Lane: I should have been shocked when I heard that the presidential campaign next year will put around $3 billion into advertising. Although most of this money comes from private and business donors, it totals almost half of Maine’s entire state budget.
Wouldn’t it have been nice if Maine had received a donation like that instead of raiding the Maine State Retirement Fund for $3 billion? Instead we and our children will pay around $7.5 billion in interest to pay off that theft because the governor extended the debt another 10 years.
I think that I have finally figured out why Mainers call its giving of tax dollars to politicians the Maine Clean Election Law. As the state of Maine uses tax dollars for the Clean Election Fund, I presume it comes from the fact that the state of Maine is cleaning out our bank accounts.
Tommy: One doesn’t need considerable funding to run for a local office like a town councilor or selectman. We know that candidates begin to spend more money when running for the Maine House or Senate and even more money when running for a Congressional office where they become a beast consuming the almighty dollar faster than a pig at a trough during feeding time.
Once elected, they evolve into porkers at the public trough consuming our tax dollars. We wonder, should any person spend unlimited amounts of money whether it’s their own or special interests when running for office? In 2001 Michael Bloomberg spent $73 million of his own money running for mayor of New York City, which is preposterous.
Lane/Tommy: Without a doubt everyone has noticed the increases in the cost of living to include food, gasoline, heating oil and just about everything else we purchase. Doesn’t it sound ridiculous that so many people are fighting to exist from paycheck to paycheck while egotistical office seekers spend astronomical amounts of money? While we are doing our best to feed our families, heat our homes and maintain our vehicles, presidential candidates travel not only around the United States but trek across the entire planet grasping for that last, huge donation to satisfy their hunger for their own personal glory.

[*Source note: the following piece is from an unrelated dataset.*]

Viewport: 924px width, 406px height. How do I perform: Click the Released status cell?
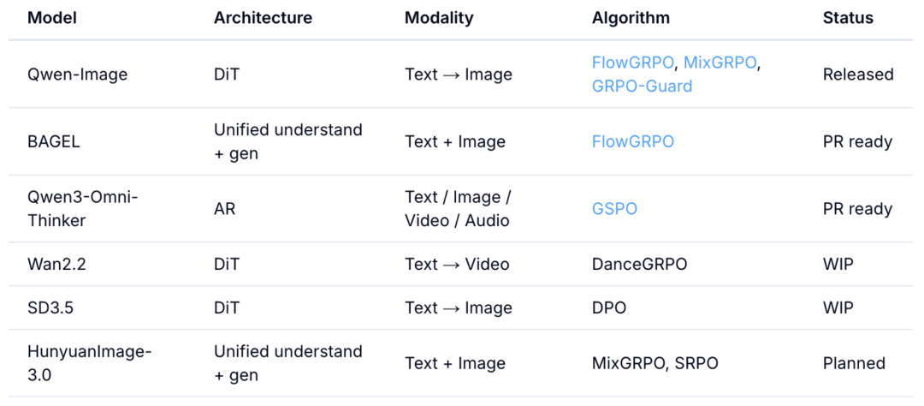point(858,75)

Lane Hiltunen and Tommy Gleason of Windham have successfully cloned the average American taxpayer. The latest clones are so realistic that they plan to place them in various communities around Maine in order to confuse the powers that be so that they tax the clones instead of real people. Using nano-technology they have replicated the average home and once production begins, they will plant them in the same communities as the clones, thus reducing the overall tax burden of real Mainers.